**WHAT TO WORK ON:** What you produce should be an exact transcription of the data, minus any pictures.

**Saved data entries:**

• • •

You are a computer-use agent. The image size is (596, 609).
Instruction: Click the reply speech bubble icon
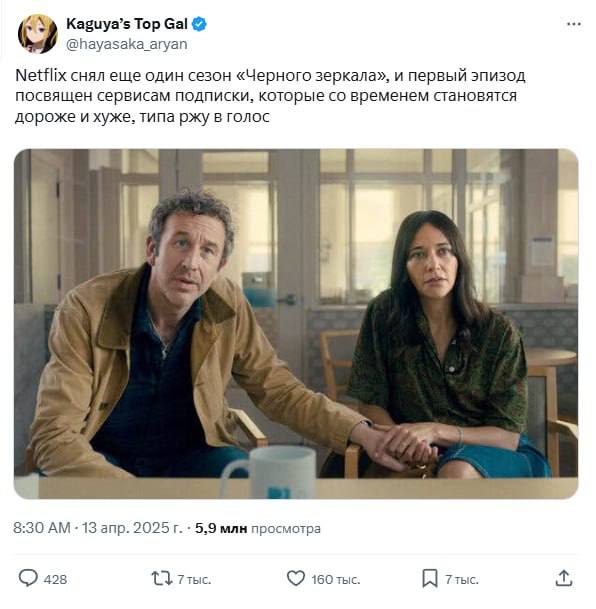coord(28,578)
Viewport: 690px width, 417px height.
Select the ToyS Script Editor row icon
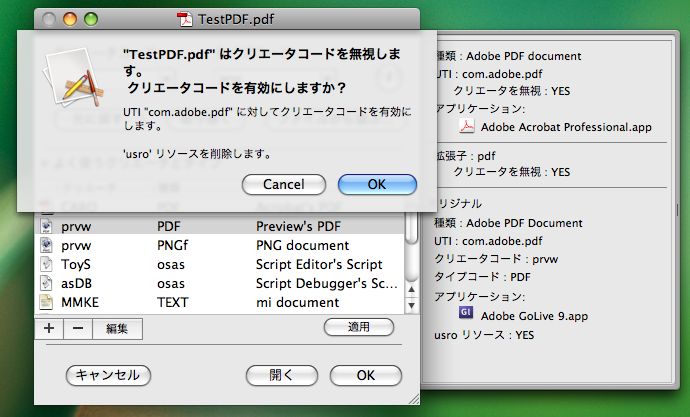tap(46, 264)
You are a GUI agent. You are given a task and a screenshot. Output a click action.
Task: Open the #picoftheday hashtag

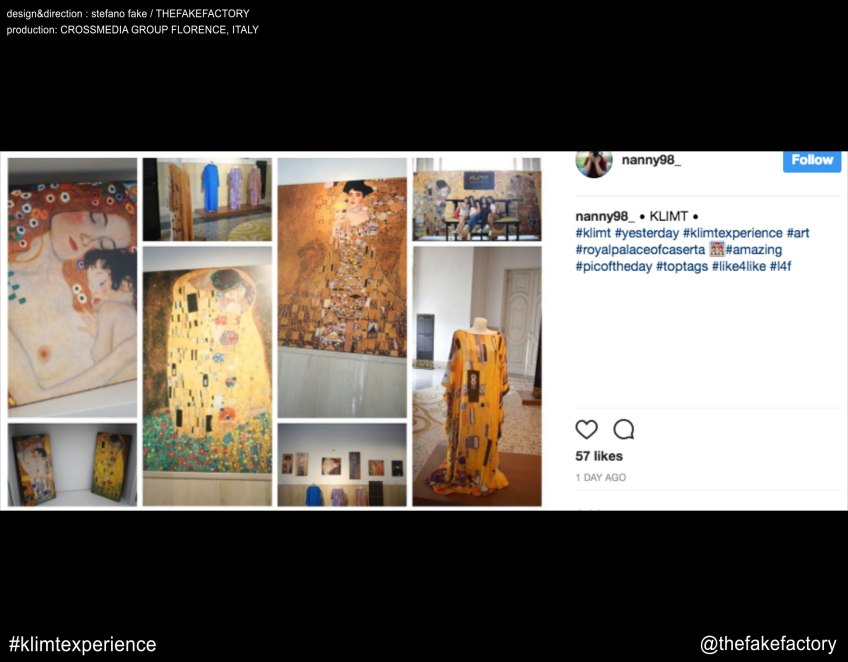click(614, 267)
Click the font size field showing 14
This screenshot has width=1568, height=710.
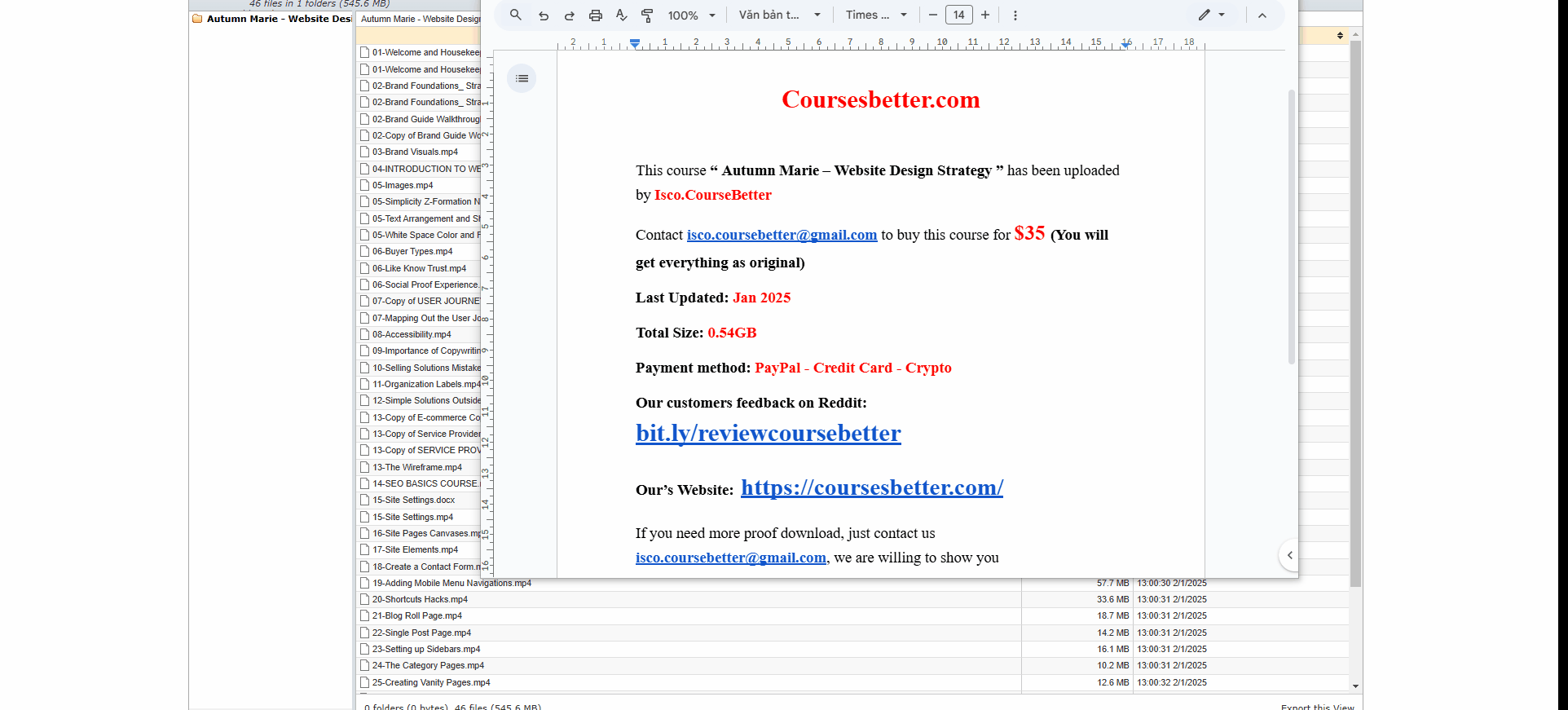click(x=958, y=15)
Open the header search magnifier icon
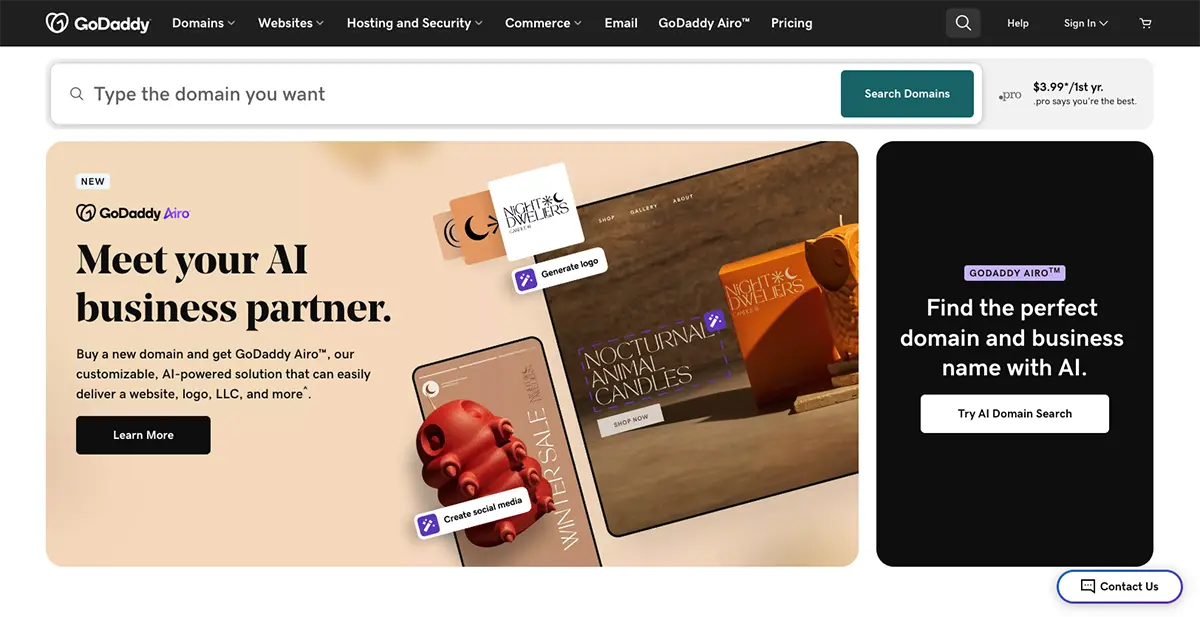 pyautogui.click(x=963, y=23)
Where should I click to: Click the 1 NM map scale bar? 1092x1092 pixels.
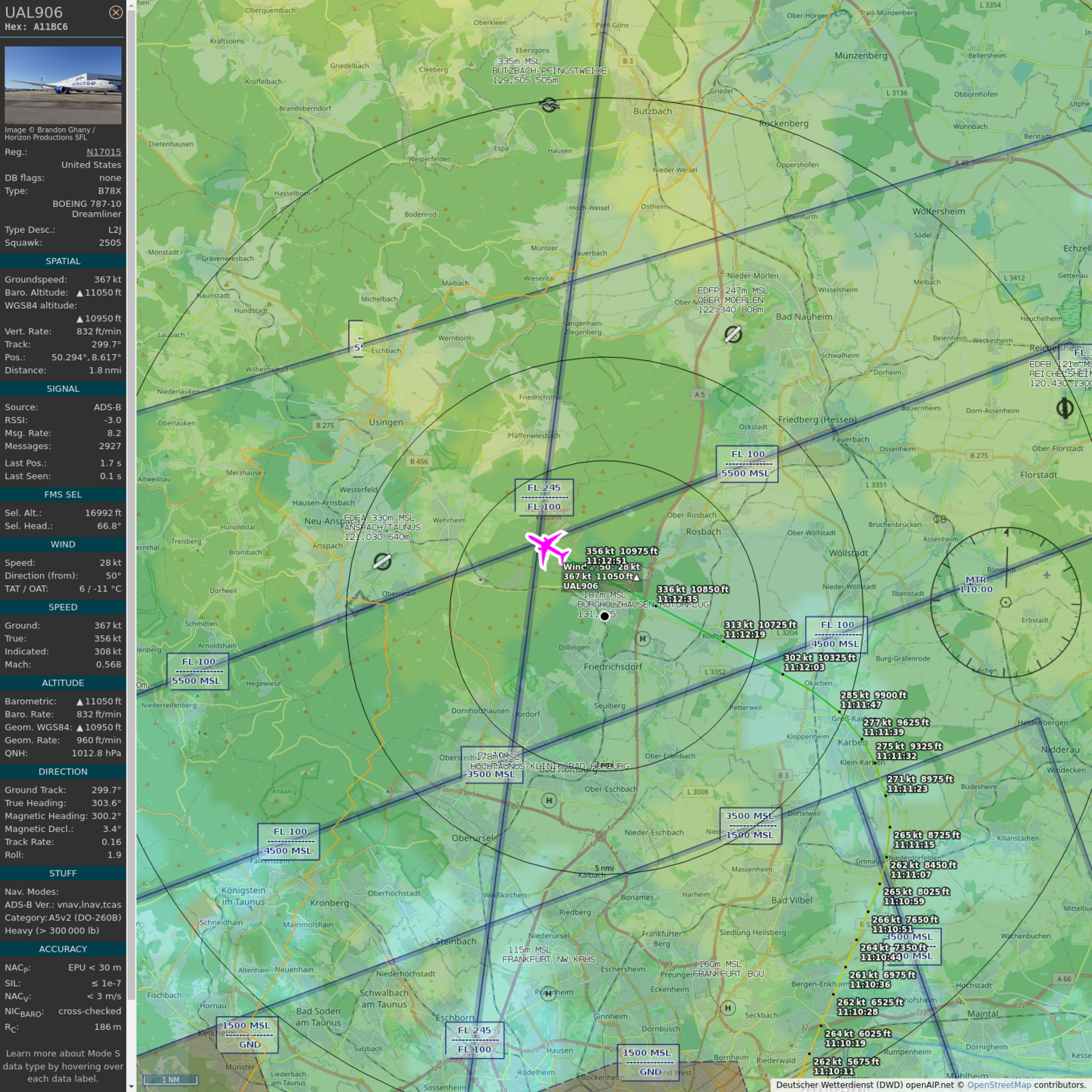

• • •

**ANSWER SPACE:**
You are a computer-use agent. The image size is (596, 609).
Instruction: Click the reply speech bubble icon
coord(28,578)
Viewport: 690px width, 417px height.
Select the ToyS Script Editor row icon
tap(46, 264)
You are a GUI agent. You are given a task and a screenshot. Output a click action.
Task: Open the #picoftheday hashtag

click(614, 267)
Click the font size field showing 14
This screenshot has width=1568, height=710.
click(x=958, y=15)
Open the header search magnifier icon
 pyautogui.click(x=963, y=23)
Where should I click to: Click the 1 NM map scale bar? 1092x1092 pixels.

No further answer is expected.